- What is needed -
Reproduce without any pictures the lines from the one that contains "The height and width of the screenshot is (759, 1200)." through the end of the records, exactly as written.

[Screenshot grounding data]
»»
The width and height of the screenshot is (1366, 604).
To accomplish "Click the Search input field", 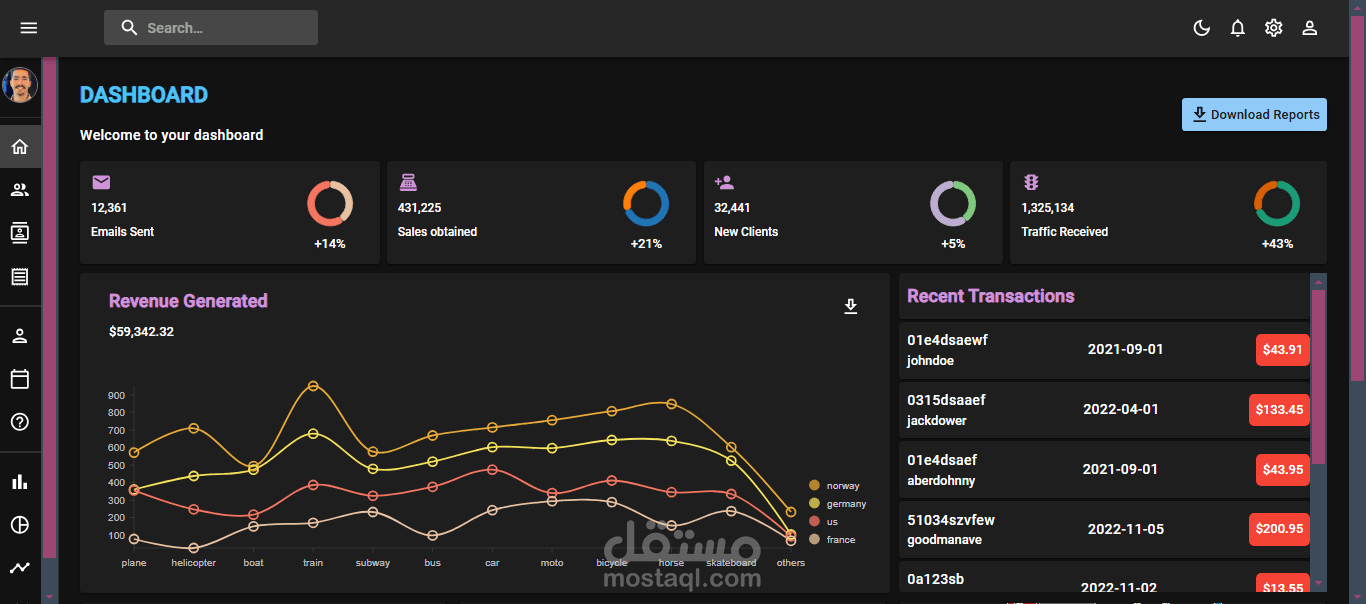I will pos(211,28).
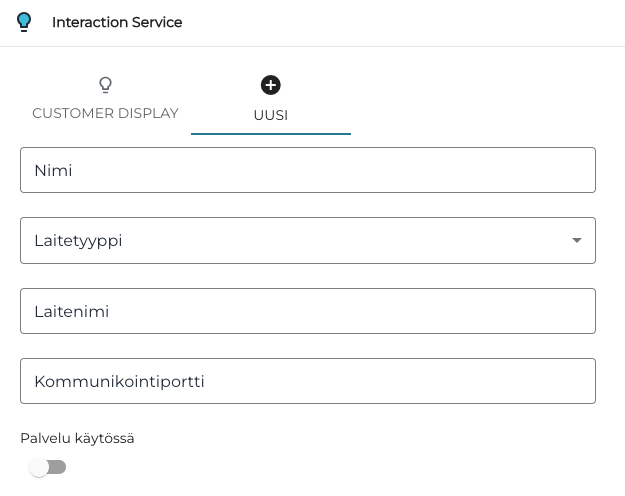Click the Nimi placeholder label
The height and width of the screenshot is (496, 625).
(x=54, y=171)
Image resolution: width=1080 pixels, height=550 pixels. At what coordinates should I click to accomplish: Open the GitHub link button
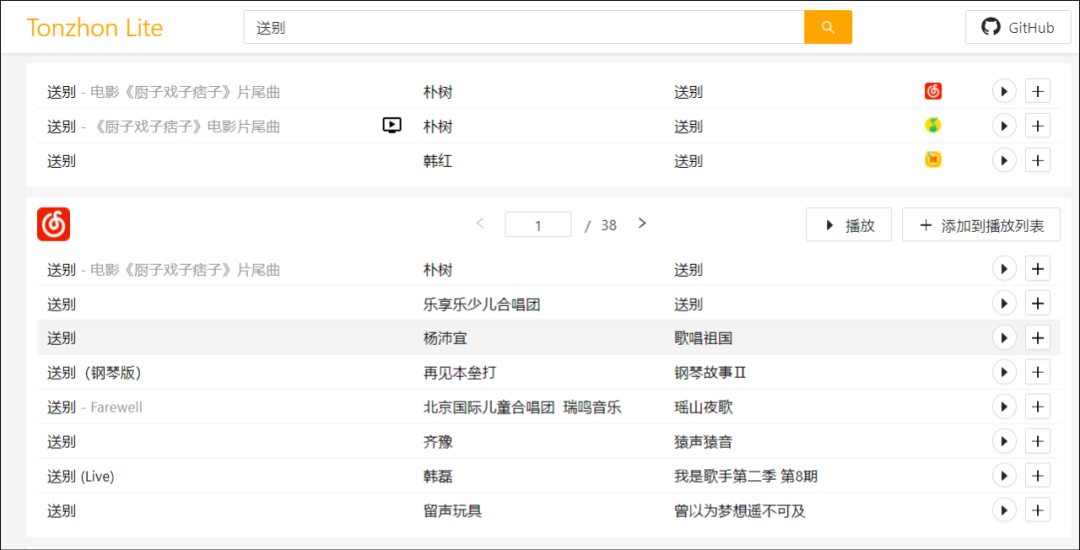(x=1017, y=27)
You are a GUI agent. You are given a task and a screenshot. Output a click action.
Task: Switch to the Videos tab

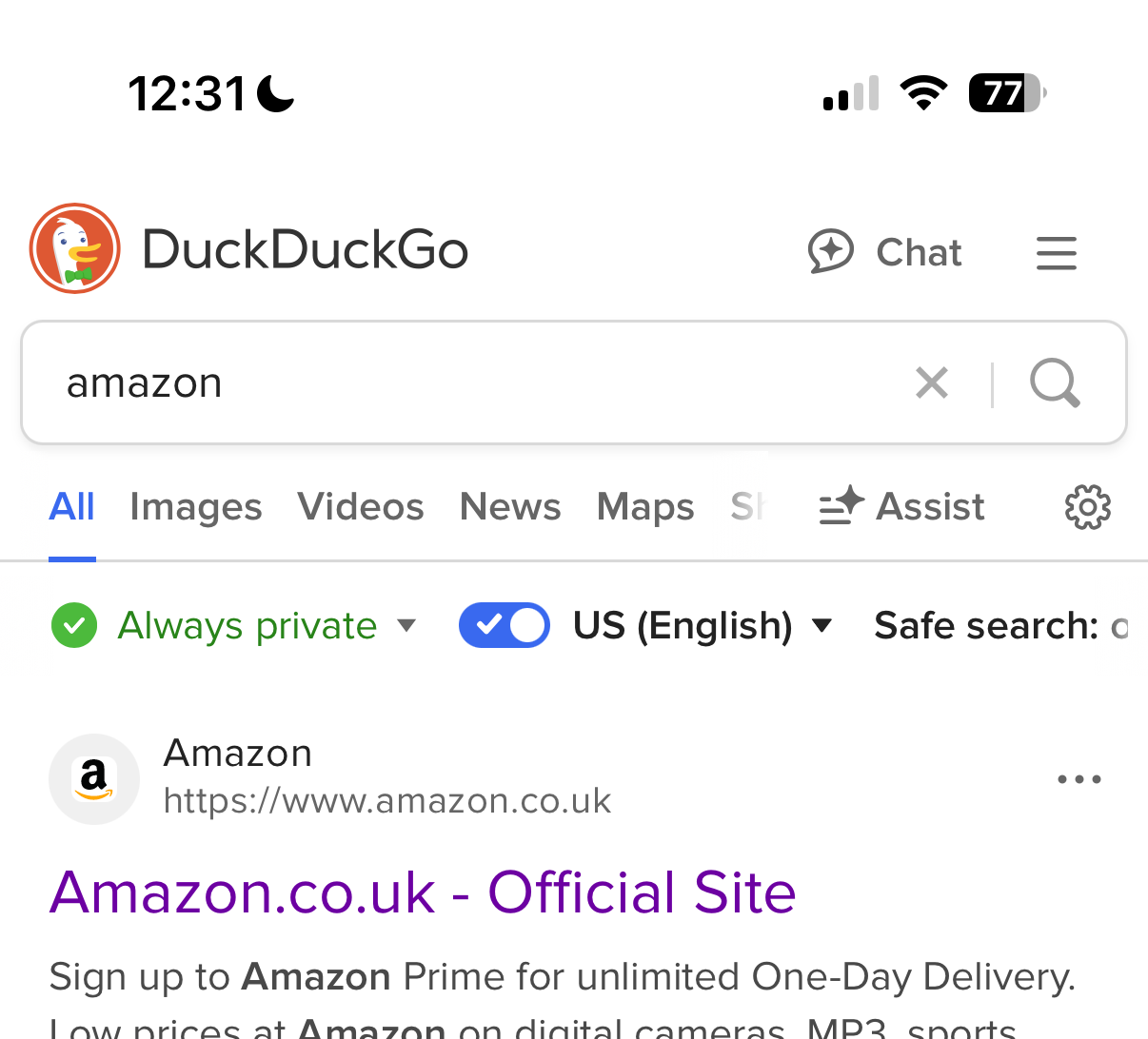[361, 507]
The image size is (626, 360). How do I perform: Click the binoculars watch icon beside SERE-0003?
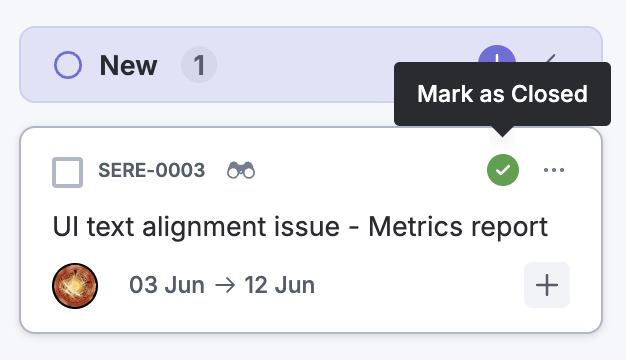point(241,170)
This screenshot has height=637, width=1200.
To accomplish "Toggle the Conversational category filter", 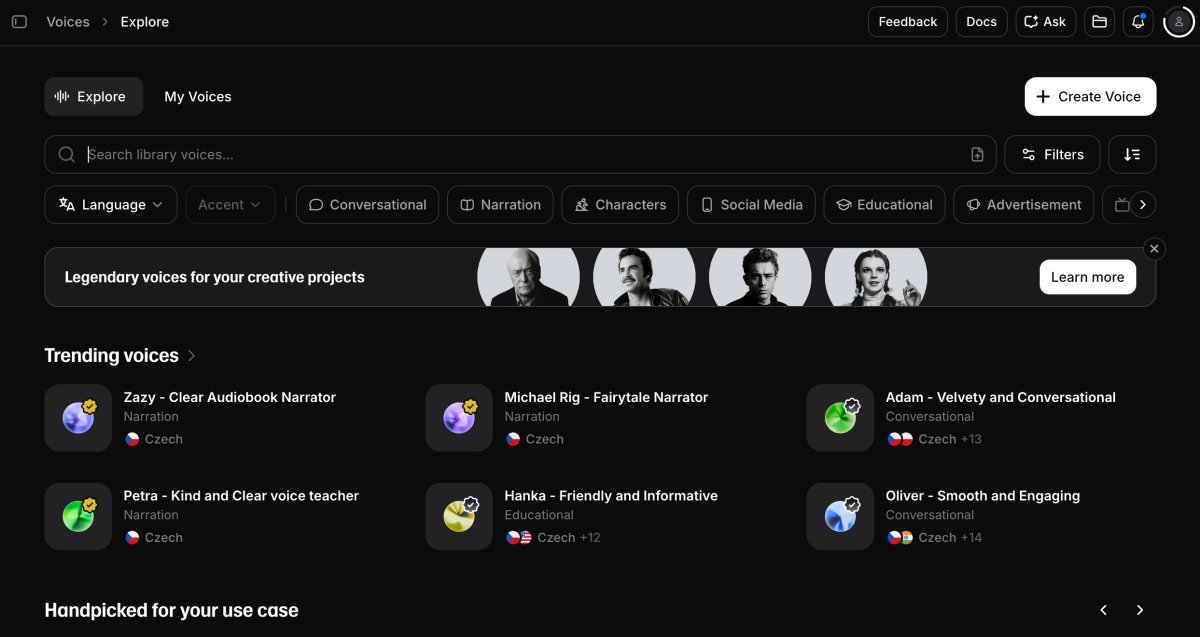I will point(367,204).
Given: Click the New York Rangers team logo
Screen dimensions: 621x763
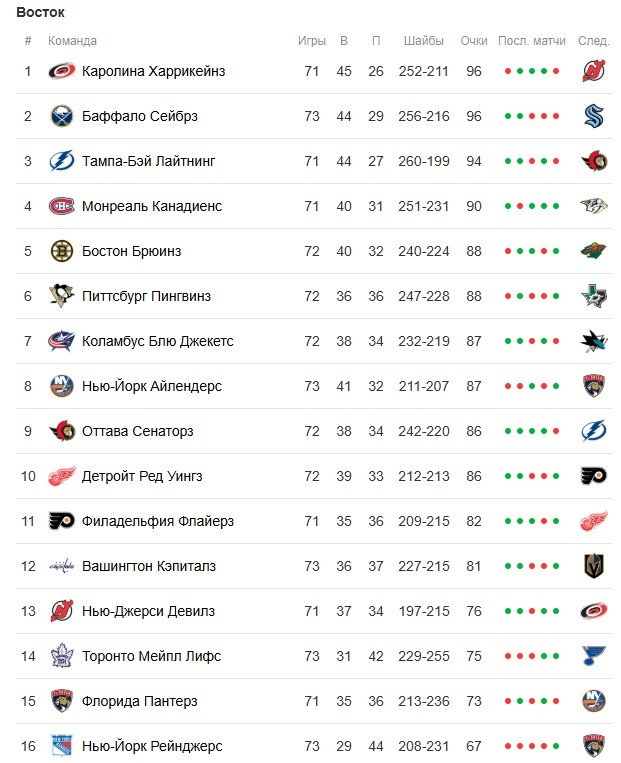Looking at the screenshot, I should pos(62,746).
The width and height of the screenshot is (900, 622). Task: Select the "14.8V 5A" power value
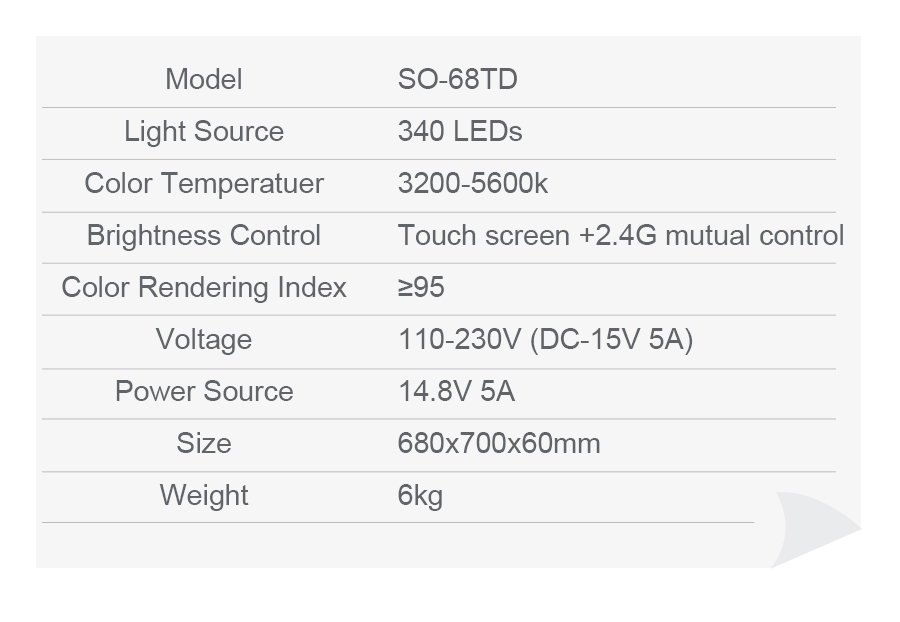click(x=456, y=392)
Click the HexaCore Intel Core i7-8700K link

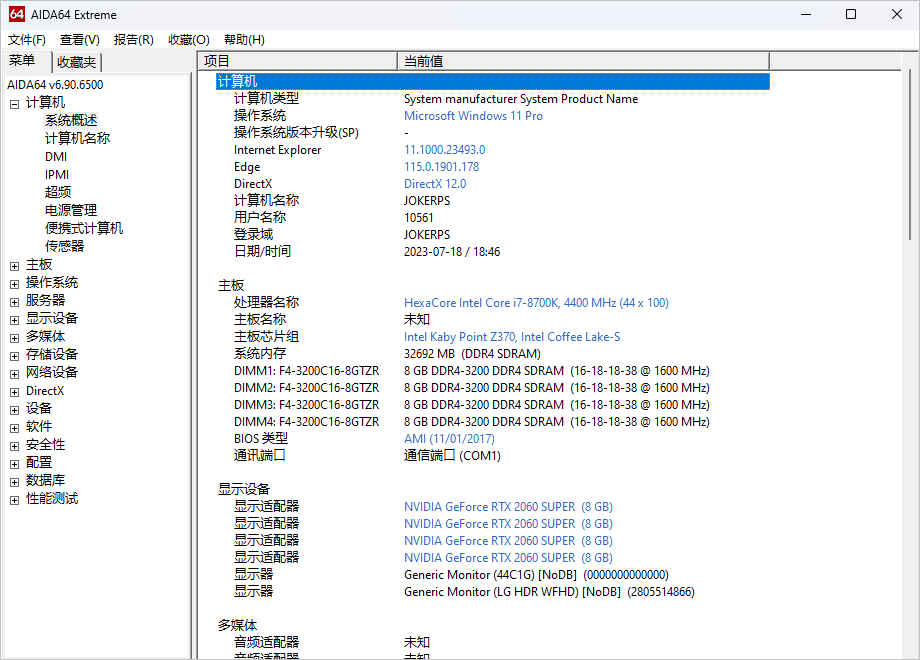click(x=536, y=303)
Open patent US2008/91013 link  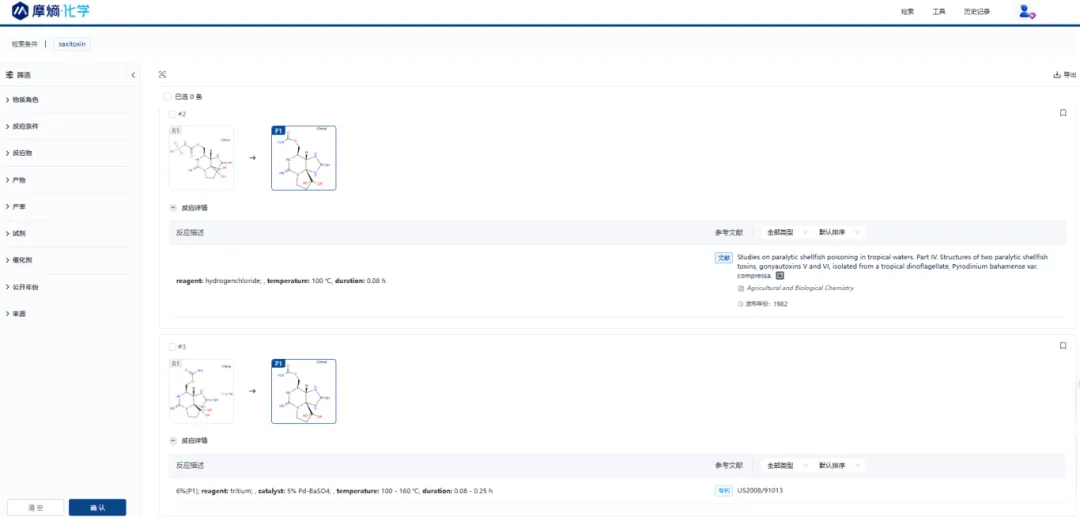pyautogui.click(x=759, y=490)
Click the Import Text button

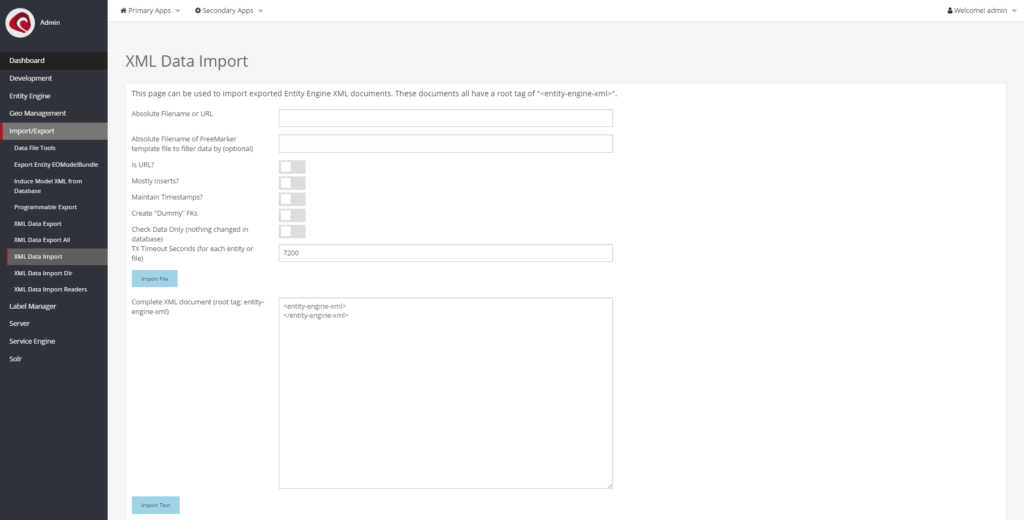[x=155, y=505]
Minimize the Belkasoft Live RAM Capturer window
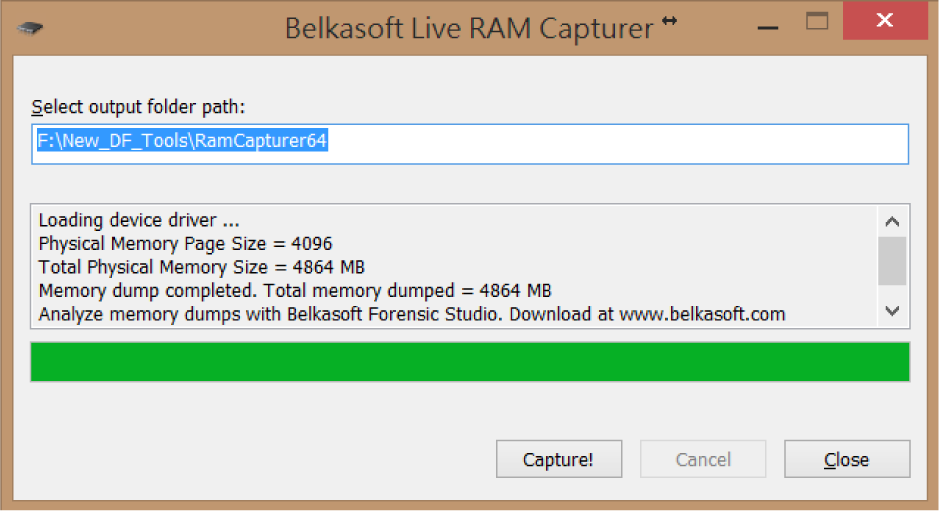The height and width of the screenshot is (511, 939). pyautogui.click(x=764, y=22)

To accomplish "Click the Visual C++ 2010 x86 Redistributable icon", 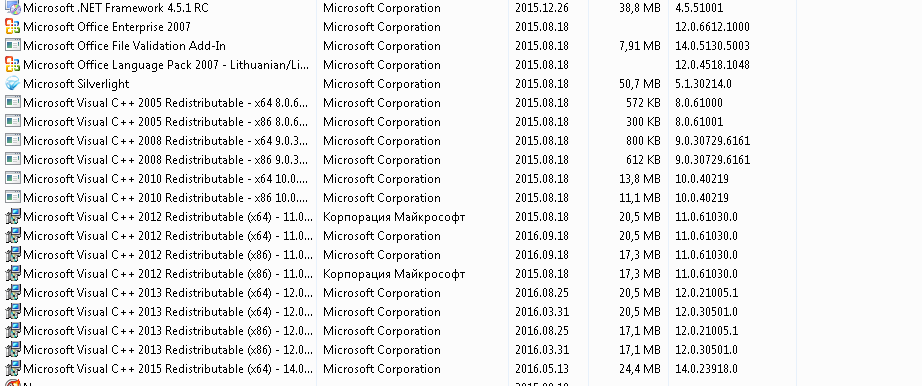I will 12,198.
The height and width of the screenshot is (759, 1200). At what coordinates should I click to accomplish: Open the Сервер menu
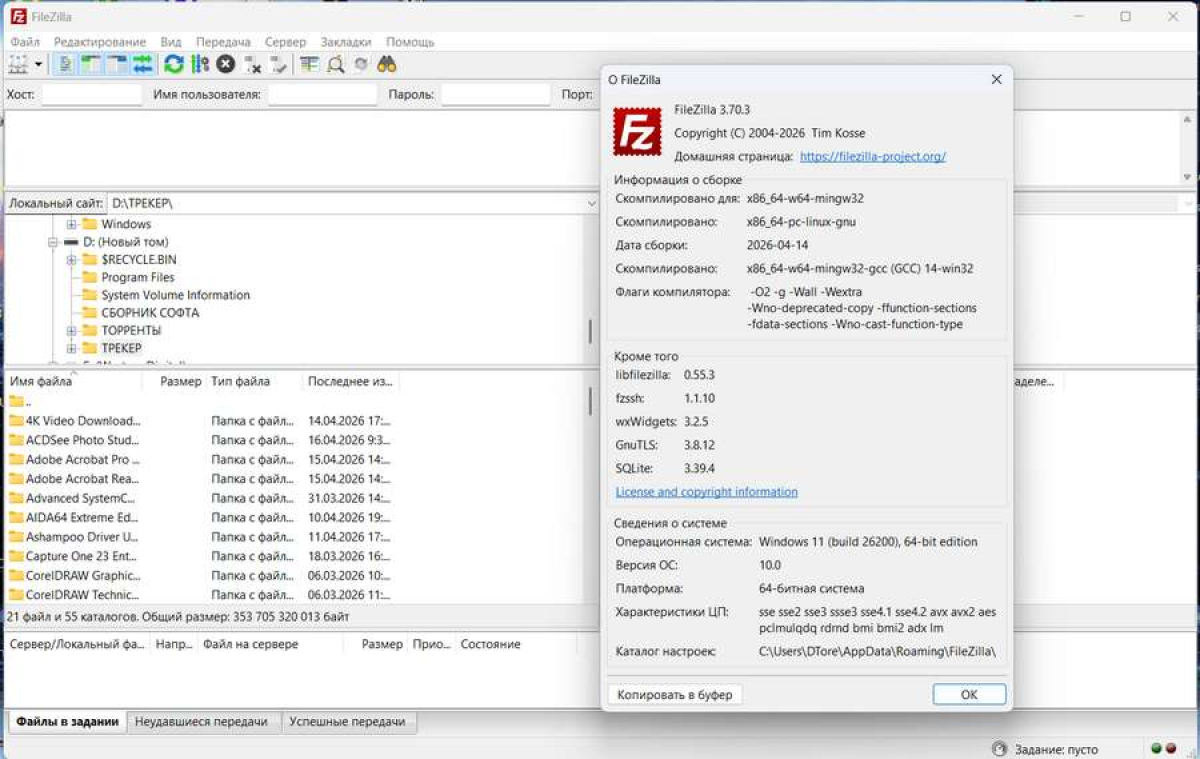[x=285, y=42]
««
- Solution to the exercise -
The height and width of the screenshot is (759, 1200). At what coordinates should I click to accomplish: Open the Сервер menu
[x=285, y=42]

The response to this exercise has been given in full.